Information provided START

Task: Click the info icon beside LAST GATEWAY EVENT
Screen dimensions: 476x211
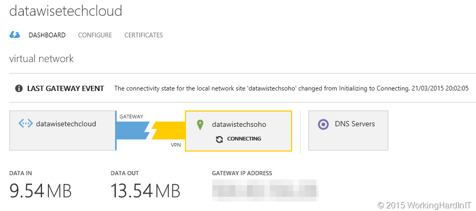Action: [x=19, y=88]
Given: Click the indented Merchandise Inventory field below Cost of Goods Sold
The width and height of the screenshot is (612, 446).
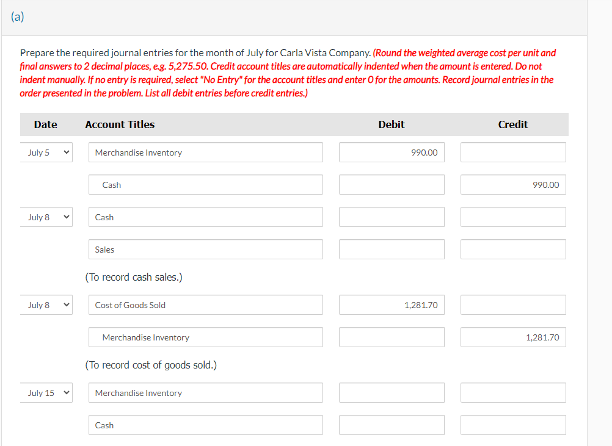Looking at the screenshot, I should (x=205, y=337).
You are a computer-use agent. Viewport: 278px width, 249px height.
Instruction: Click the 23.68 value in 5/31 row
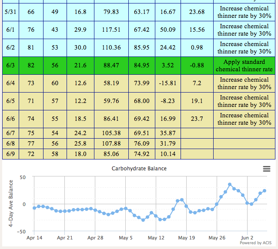tap(197, 12)
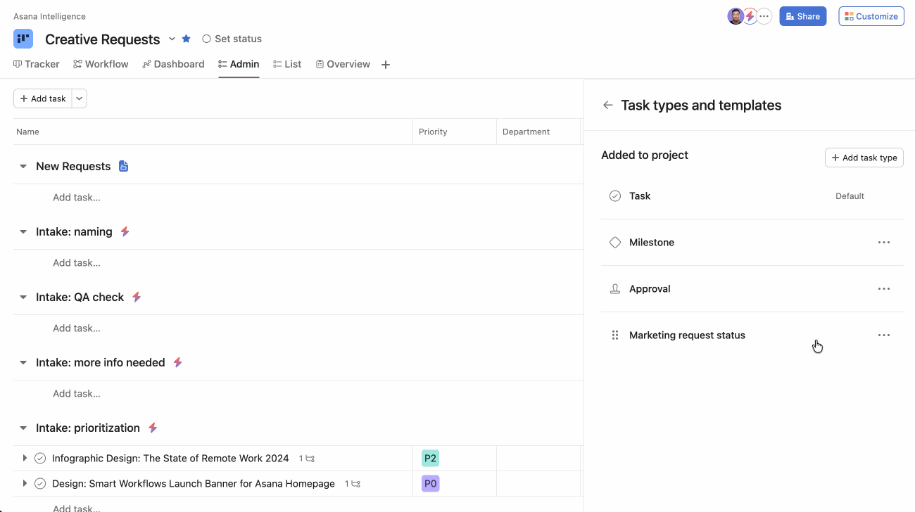The height and width of the screenshot is (512, 915).
Task: Open the Add task dropdown arrow
Action: 80,99
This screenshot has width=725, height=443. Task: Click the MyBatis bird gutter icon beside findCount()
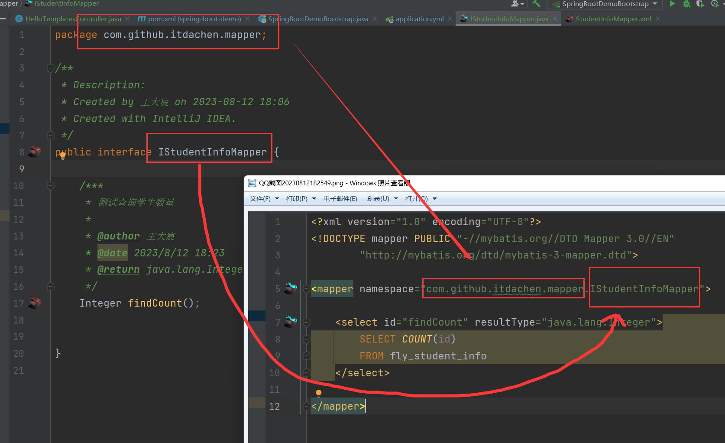pos(35,303)
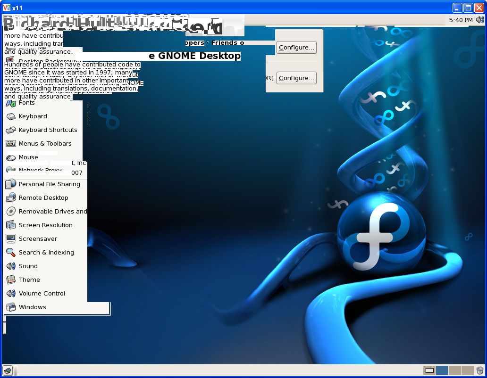
Task: Launch Volume Control from the menu
Action: [42, 294]
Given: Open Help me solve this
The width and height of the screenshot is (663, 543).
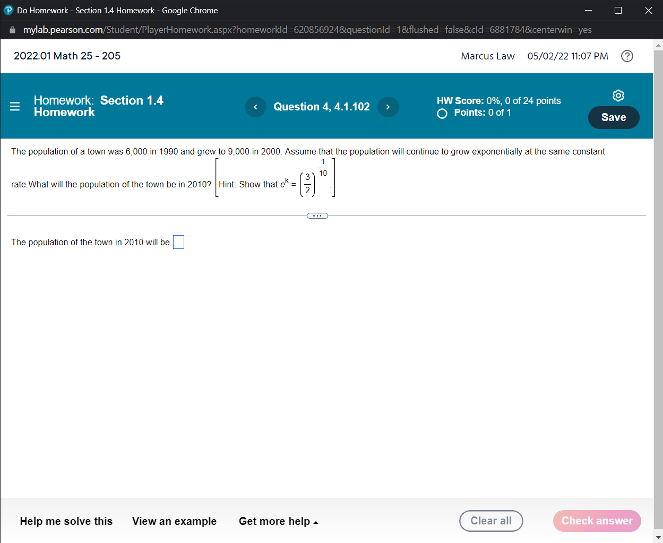Looking at the screenshot, I should (x=66, y=521).
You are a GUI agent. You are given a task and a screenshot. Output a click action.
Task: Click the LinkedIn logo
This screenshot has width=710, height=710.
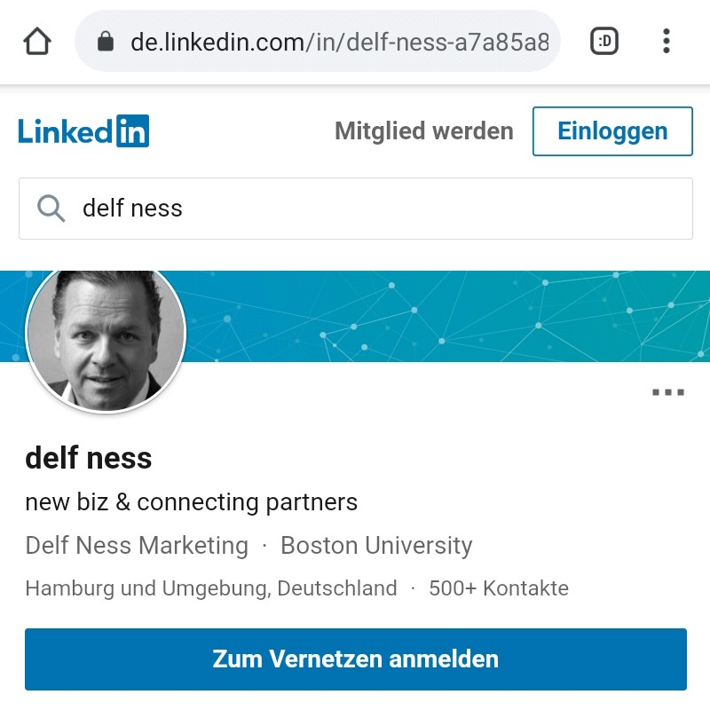83,131
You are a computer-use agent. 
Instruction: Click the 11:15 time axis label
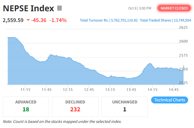point(26,90)

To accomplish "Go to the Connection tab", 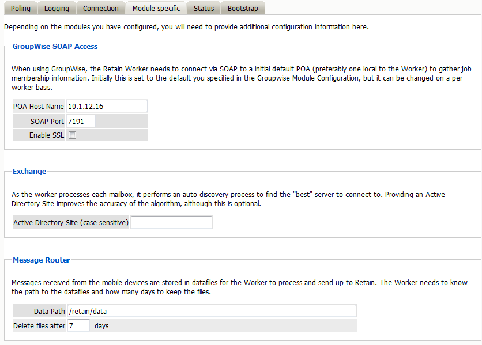I will pos(101,9).
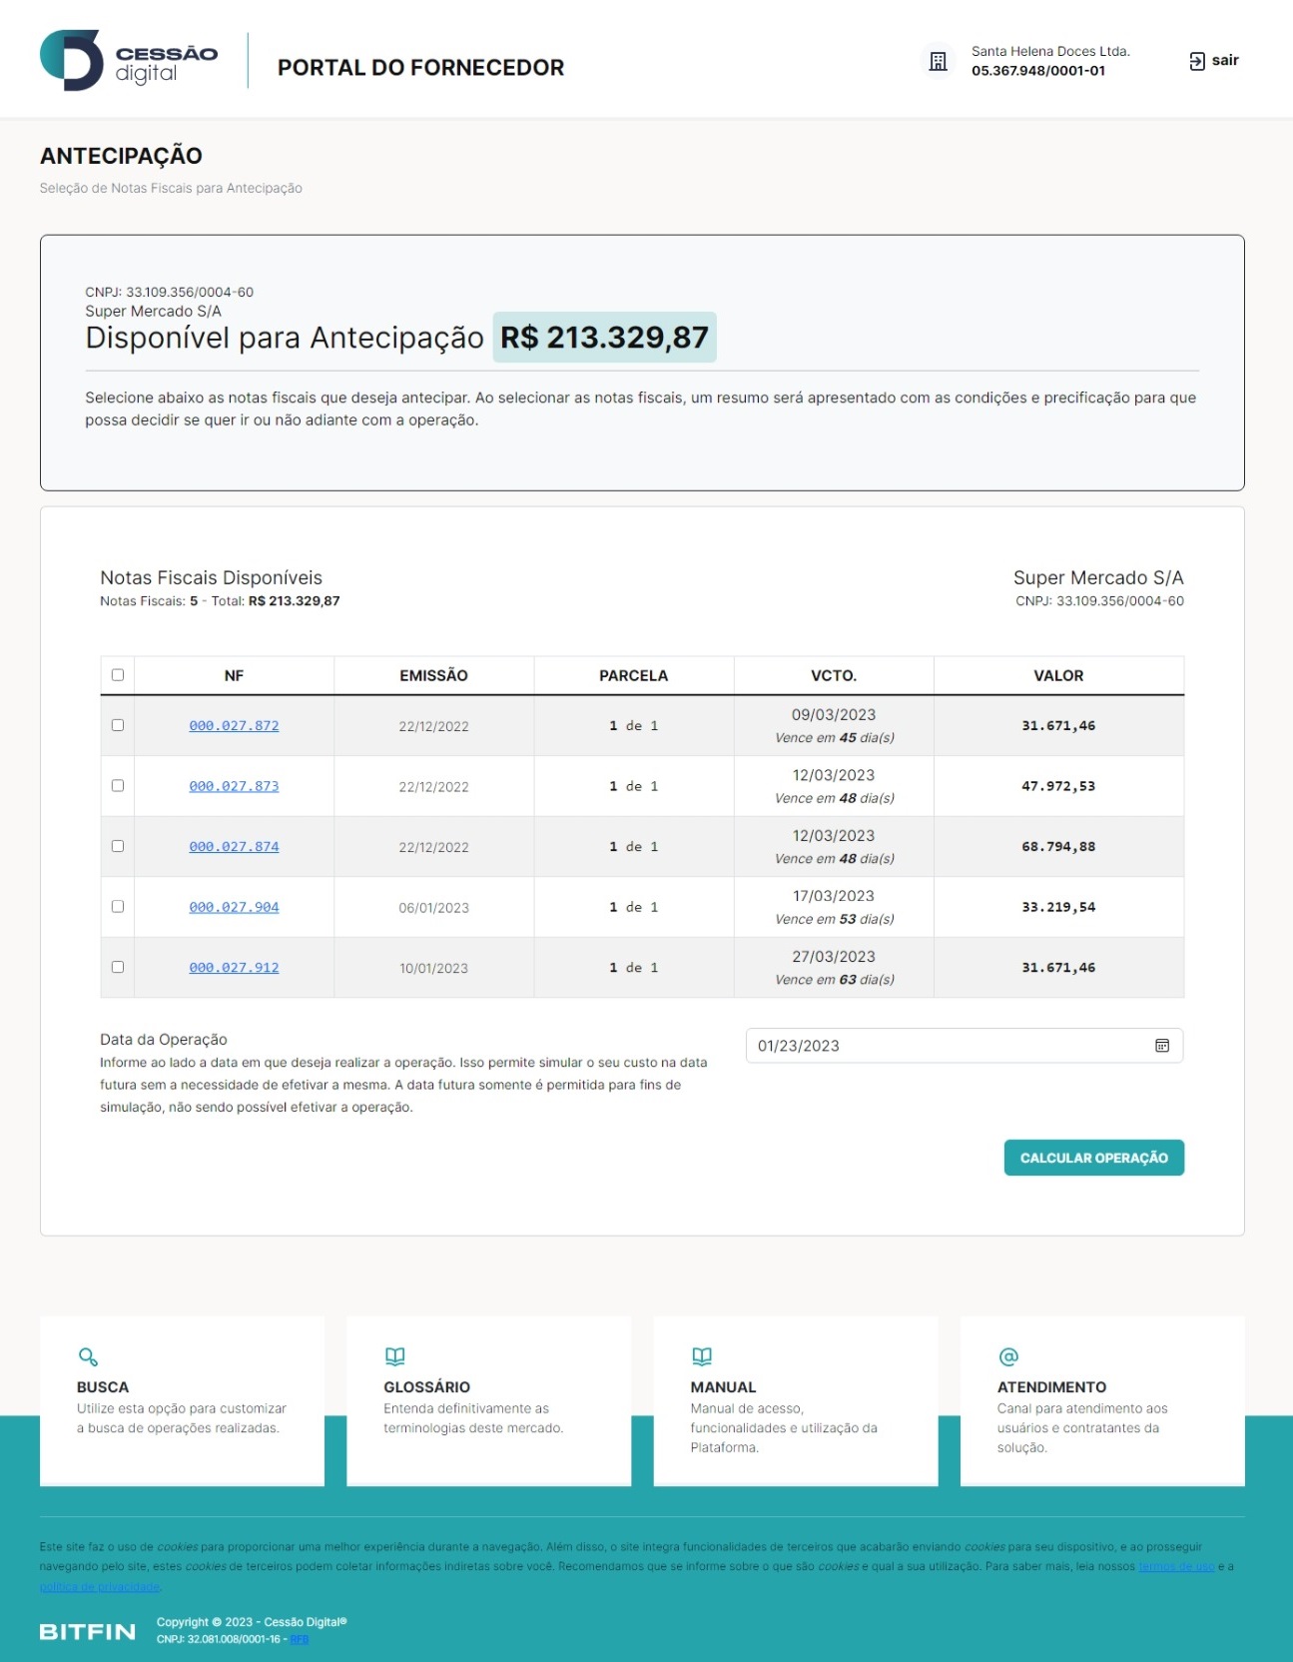Screen dimensions: 1293x1662
Task: Open the política de privacidade link
Action: [100, 1587]
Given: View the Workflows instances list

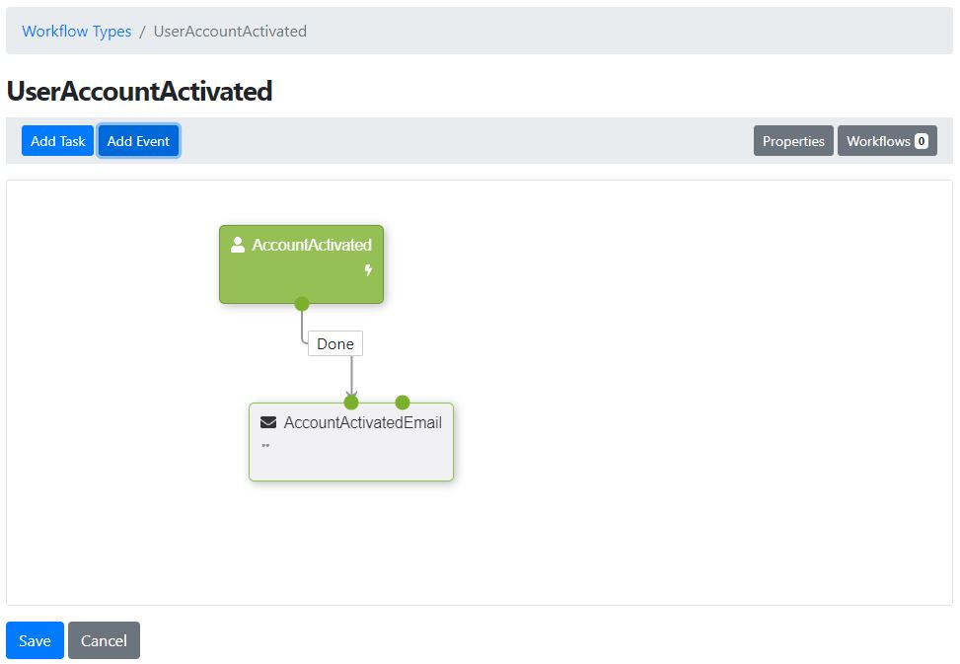Looking at the screenshot, I should (x=887, y=141).
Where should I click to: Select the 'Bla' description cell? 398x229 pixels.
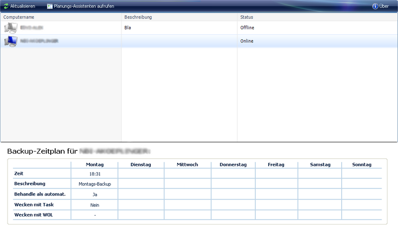128,28
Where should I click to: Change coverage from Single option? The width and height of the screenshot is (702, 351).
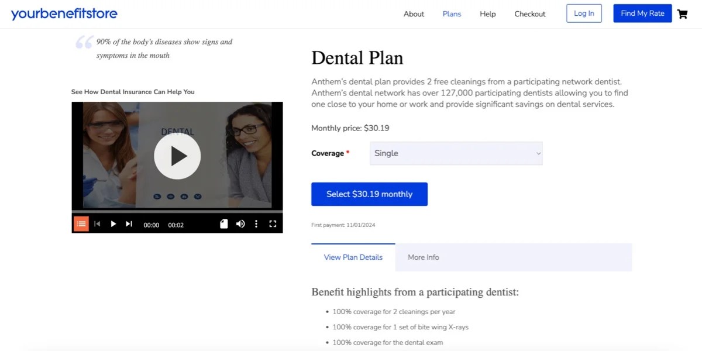(456, 153)
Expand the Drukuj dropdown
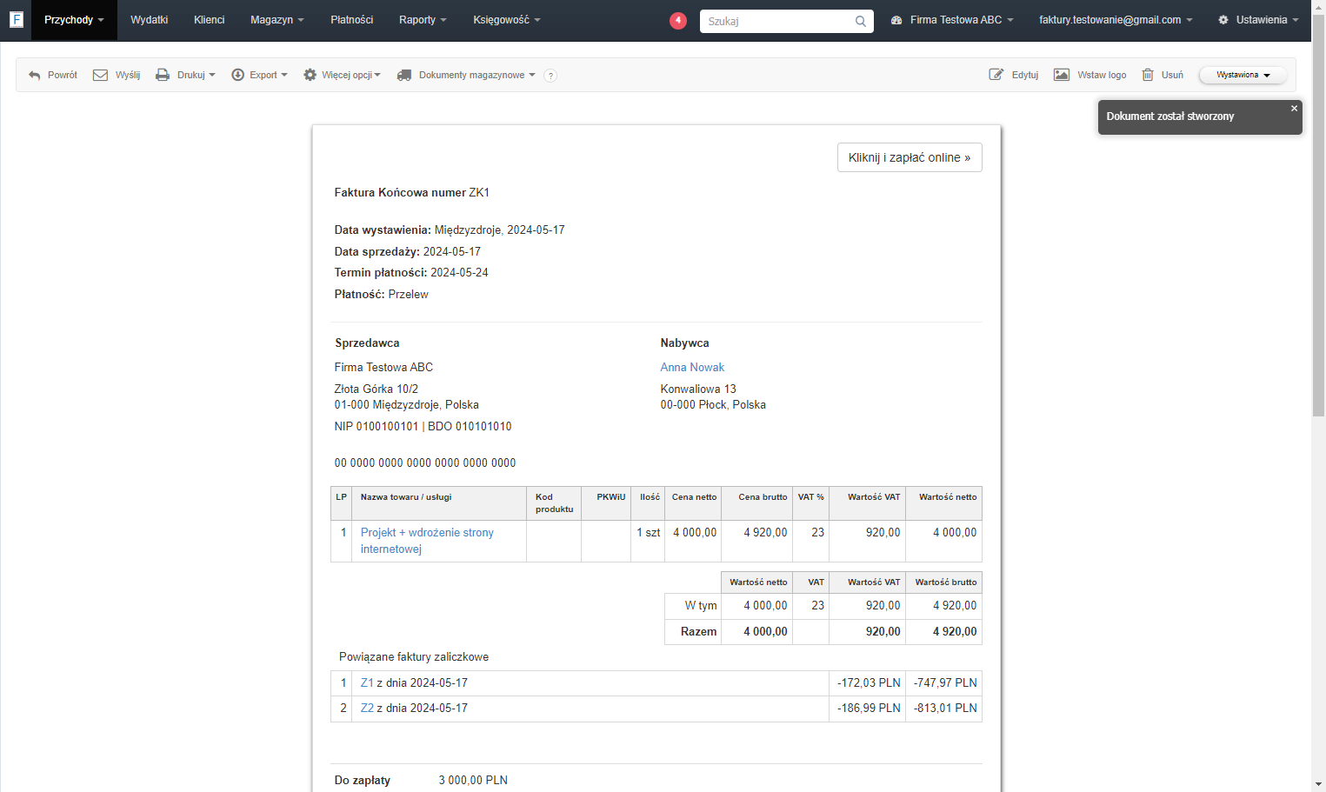Viewport: 1326px width, 792px height. click(x=185, y=76)
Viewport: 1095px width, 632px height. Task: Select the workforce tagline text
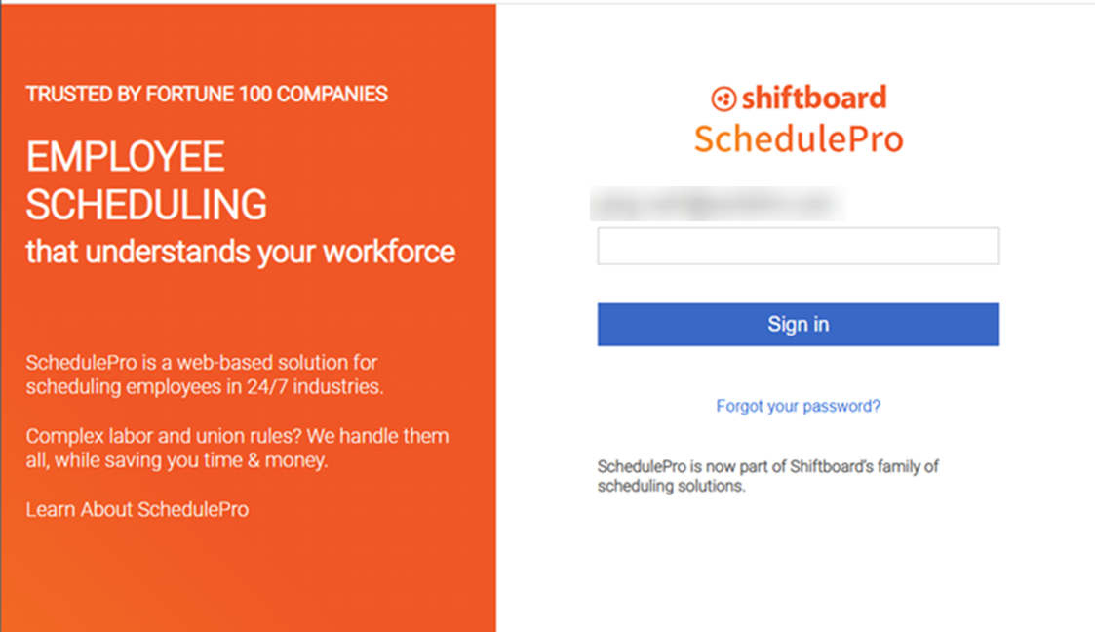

Information provided END

Search term "computer": return each line of the data that contains it.

■ Answer to this task ■
You are a computer-use agent. Viewport: 278px width, 249px height.
You are a computer-use agent. 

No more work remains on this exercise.